Sorry for the lack of posts lately, but there was a week long internet breakdown here on the Ashram. Now I’m back and decided to share my excitement about traveling to Nepal with a Nepal-themed story.
From Women’s E-News:
A new government proposal would give engaged couples $670 dollars if the bride-t0-be is a widow. A local organization – Women for Human Rights – find many problems with this legislation however.
Rajin Rayamajhi, a lawyer with Women for Human Rights, likened the proposal to “buying and selling a woman.”
Many single women, as widows here prefer to be called, are illiterate and only 2 percent have higher education. Rayamajhi said the proposal would be difficult for many to understand. This makes them vulnerable to men who would marry them for the money and then leave, taking all the funds.
She also slammed the payments for increasing the risk of violence and trafficking once widows were again under the control of a husband. Critics further say that the proposed legislation encourages a different kind of dowry, though the Nepali government has been trying to eliminate that system, and advances the notion that a woman’s security and empowerment is dependent on marriage and men.
Although the group encourages young widows to marry, they stress the importance of independence before remarrying. Widows in Nepal face many rules as single women.

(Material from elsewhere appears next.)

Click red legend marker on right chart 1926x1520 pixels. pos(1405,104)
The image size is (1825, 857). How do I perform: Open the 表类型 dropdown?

Single women are not to wear jewelry or bright colors, especially red; they are not to eat meat or seasoned food; not allowed to participate in celebrations; and often not even allowed to touch other people. Their increased dependency on living relatives makes them more vulnerable to, and often the victims of, verbal, physical and sexual abuse and frequently their property and inheritance rights are violated. The practice of Sati, where women were ritually burned on their husband’s funeral pyres, was outlawed a century ago.
“One minute you have everything and the next it’s gone,” said Thapa, whose own husband died 20 years ago while serving as a physician with the United Nations in the first Iraq War. She was left with three sons aged 4, 9 and 10.
Almost immediately her relatives forcibly removed her treasured diamond nose ring, which she’d worn since receiving it at 14 from her parents as a gift for completing high school. She was made to wear colorless clothing and at her brother’s wedding she was not allowed to help with the preparations. As a widow, she was considered bad luck.